- Based on: Madonna Unauthorized by Christopher Andersen
- Written by: Michael J. Murray
- Directed by: Bradford May
- Starring: Terumi Matthews Wendie Malick Jeff Yagher Diana Leblanc Dean Stockwell
- Composers: Louis Natale Tony Shimkin
- Country of origin: United States
- Original language: English

Production
- Producers: Christine A. Sacani Michael J. Murray Christopher Andersen
- Cinematography: Bradford May
- Editor: Bernadette Kelly
- Running time: 90 minutes
- Production companies: 20th Century Fox Television Jaffe/Braunstein Films

Original release
- Network: Fox
- Release: November 29, 1994

= Madonna: Innocence Lost =

Madonna: Innocence Lost is a 1994 American drama film directed by Bradford May and written by Michael J. Murray based on Christopher Andersen's biography of the star, Madonna Unauthorized. The film stars Terumi Matthews, Wendie Malick, Jeff Yagher, Diana Leblanc, Dean Stockwell and Nigel Bennett.
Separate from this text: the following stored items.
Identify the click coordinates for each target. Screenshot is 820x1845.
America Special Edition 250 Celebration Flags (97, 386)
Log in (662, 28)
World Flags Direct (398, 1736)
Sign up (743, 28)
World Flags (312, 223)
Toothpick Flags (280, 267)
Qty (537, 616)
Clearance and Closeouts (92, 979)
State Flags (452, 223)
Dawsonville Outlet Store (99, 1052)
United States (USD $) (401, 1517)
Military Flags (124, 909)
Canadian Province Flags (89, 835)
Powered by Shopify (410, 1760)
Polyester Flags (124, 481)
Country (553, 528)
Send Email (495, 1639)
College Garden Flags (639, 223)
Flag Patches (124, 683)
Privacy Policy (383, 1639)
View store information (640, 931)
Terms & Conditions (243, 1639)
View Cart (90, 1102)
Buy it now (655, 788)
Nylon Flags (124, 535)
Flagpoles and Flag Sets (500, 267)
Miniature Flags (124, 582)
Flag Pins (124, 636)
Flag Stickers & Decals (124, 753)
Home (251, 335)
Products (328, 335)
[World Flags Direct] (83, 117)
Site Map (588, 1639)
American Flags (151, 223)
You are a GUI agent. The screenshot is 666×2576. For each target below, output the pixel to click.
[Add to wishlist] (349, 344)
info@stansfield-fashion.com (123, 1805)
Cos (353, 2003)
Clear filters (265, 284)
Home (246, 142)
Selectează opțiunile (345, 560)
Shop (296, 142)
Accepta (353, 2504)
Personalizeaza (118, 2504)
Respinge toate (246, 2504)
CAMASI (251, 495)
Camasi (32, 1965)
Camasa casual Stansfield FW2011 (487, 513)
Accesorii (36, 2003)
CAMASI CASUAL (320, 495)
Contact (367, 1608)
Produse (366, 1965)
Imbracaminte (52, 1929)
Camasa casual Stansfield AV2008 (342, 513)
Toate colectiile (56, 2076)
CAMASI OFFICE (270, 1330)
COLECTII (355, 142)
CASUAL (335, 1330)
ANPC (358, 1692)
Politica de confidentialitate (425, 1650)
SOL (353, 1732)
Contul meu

The film premiered on Fox on November 29, 1994.

==Cast==
- Terumi Matthews as Madonna
  - Stephane Scalia as Madonna (age 4)
  - Maia Filar as Madonna (age 10)
- Wendie Malick as Camille Barbone
- Jeff Yagher as Paul
- Diana Leblanc as Ruth Novak
- Dean Stockwell as Tony Ciccone
- Nigel Bennett as Bennett
- Dominique Briand as Toussant
- Don Francks as Jerome Kirkland
- Tom Melissis as Stu
- Christian Vidosa as Emmerich
- Rod Wilson as Mitch Roth
- Dino Bellisario as Brad Raines
- Gil Filar as Madonna's brother
- Diego Fuentes as Salvador
- Matthew Godfrey as Peter Barbone
- Ephraim Hylton as Thom Hillman
- Evon Murphy as Bette Ciccone
- Jenny Parsons as Madonna Louise Ciccone I
- Cynthia Preston as Jude O'Mally
- Chandra West as Kelsey Lee
- Jeff Woods as Flynn
- Mischke Butler as Doo-wop Singer

== Broadcast and reception ==

=== Accolades ===
The movie garnered a nomination for the Outstanding Individual Achievement in Costume Design for a Miniseries or a special in the 1995 Emmy Awards.